Countering Maduro’s gamble

The recent visit by U.S. Marine Corps Major General Julie Nethercot of SouthCom was very significant, especially when it was capped by two U.S. Navy F/A-18F Super Hornets flying over Georgetown and its environs. It was a display of American might, unprecedented since Atkinson Air Base was established during WWII. The US Embassy explained: “Maj Gen Nethercot’s visit to Guyana underscores the continued importance and unwavering commitment the United States places on the U.S.-Guyana bilateral defense and security partnership.”
Maduro’s raising the ante on their old border controversy started with Exxon’s discovery of oil off our shores in 2015, and escalated as a diversionary tactic in the face of elections to be held this year. He hoped to generate a foreign policy crisis to both divert his beleaguered populace’s attention away from the crisis and bolster his political fortunes through a “rally around the flag effect”. Additionally, since Venezuelans have been conditioned to believe Essequibo was stolen, Maduro had a ready-made issue to exploit.
But he knows that, in addition to threatening the powerful US corporation Exxon and US interest in a hemisphere of democratic states by his escalation of hostilities to “annex” Essequibo and order Exxon out, he was opening up the Pandora’s Box of settled borders with powerful neighbours like Brazil and Colombia. So why take this risk? He is “gambling for resurrection”, in seeing defeat staring him in the face, yet taking high-risk actions that would be considered “irrational” in normal circumstances. He considers the low probability of victory “objectively” outweighing the high costs of defeat.
Maduro has concluded that the democratic elections insisted on by the US would be fatal, and so would continue his bluff. The old Yankee bogeyman might even boost the “rally around the flag” effect, since enough Venezuelans have not been duped. And by now it appears that his military and other allies have become complicit in his folly.
As we have been arguing over the past months, as Maduro continued turning the screws, now by massing troops on our border and building a bridge to Ankoko, we must make a realistic decision to protect our interests, our sovereignty over our Essequibo. Of the two options available in the foreign policy realm at our conjuncture – balancing or band-wagoning” – some have accepted China’s line that it is selflessly interested in balancing the world hegemon – the USA and we should join that effort. We, however, have taken the stance that Maduro presents a clear and present danger to our country’s survival, and we cannot engage in Hamlet-like soliloquies. We must take the cold, realistic position to bandwagon with the US, because their interests coincide with ours.
Early in the day, we suggested establishing a military base in Essequibo; to which we should allow the US access, whether as a formal ally or not. After a visit to the US, VP Jagdeo cryptically announced, “We have never been interested in military bases, but we have to protect our national interest…” We support this realpolitik decision to repel Maduro’s adventurism.

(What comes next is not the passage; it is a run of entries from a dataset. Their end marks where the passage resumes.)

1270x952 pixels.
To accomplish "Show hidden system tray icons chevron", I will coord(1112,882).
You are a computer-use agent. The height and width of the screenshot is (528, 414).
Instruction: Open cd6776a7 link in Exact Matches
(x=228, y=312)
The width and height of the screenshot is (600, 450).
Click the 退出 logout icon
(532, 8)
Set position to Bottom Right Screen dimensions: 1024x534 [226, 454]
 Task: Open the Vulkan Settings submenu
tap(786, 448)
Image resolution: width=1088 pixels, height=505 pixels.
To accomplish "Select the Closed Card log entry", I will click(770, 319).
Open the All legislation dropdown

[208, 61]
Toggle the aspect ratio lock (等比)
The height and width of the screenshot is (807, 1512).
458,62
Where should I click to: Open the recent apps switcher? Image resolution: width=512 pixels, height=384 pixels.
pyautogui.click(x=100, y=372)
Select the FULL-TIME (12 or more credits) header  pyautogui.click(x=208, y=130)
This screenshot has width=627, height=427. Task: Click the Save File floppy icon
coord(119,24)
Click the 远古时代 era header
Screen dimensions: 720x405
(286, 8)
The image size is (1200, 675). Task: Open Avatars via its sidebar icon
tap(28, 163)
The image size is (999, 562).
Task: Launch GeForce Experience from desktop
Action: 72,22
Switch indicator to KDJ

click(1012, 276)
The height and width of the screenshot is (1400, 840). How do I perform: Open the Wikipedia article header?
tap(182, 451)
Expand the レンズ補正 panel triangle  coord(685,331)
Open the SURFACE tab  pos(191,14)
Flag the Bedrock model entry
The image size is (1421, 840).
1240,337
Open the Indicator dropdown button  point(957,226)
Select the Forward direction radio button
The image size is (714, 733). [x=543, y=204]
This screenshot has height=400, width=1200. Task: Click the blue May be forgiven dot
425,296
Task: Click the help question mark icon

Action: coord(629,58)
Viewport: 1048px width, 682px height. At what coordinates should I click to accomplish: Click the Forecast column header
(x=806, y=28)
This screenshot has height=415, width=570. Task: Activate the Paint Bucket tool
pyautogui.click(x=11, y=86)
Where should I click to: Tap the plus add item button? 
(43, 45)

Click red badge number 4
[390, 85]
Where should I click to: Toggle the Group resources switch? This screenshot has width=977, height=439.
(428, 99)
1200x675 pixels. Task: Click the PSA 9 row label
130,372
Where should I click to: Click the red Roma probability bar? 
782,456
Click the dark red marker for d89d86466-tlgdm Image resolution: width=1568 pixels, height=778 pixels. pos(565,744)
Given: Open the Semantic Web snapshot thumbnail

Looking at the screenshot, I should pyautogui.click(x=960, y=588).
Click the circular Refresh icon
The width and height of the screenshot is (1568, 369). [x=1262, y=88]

As all states do, we must continue to employ all foreign policy instruments; for instance: alliances, arms sales, dispute resolution – e.g. the World Court, foreign aid, cultural soft power, and diplomacy. But our good faith effort at Argyle has been taken as a sign of weakness, since Maduro has co-opted some of our allies with PetroCaribe. We therefore must prepare ourselves to wage a credible defensive war to secure our interests, and as such, rethink our doctrine and force structure because of the disparity in military sizes. Very positively, the US 1st Security Forces Assistance Brigade (SFAB) – a US Army innovation to deal with the reality of hybrid wars in the grey zone, which used to be handled by their Special Operations Forces – has been working with our GDF.
We should formulate a strategy of denial and cost imposition – with the limited aim of changing Venezuela’s decision-making calculus and thus their strategic behaviour. Our Essequibo terrain favours this denial strategy, since unlike Venezuela, our goal is not to occupy their territory. We must follow Clausewitz’s reaffirmation of the venerable Roman dictum, that “If you want peace, prepare for war.” Meaning, of course, any potential aggressor would be deterred by a strong response, and peace would most likely ensue.
We again reiterate the need to establish a base in our Essequibo Region, to which our US ally can have access.